Requirements:
Extract each line below that contains the string "Given", and copy it unchanged.

Excerpted data:
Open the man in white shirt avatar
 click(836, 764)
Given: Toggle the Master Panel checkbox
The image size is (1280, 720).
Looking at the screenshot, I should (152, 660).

Response to the exercise:
Given: Toggle the Master Panel checkbox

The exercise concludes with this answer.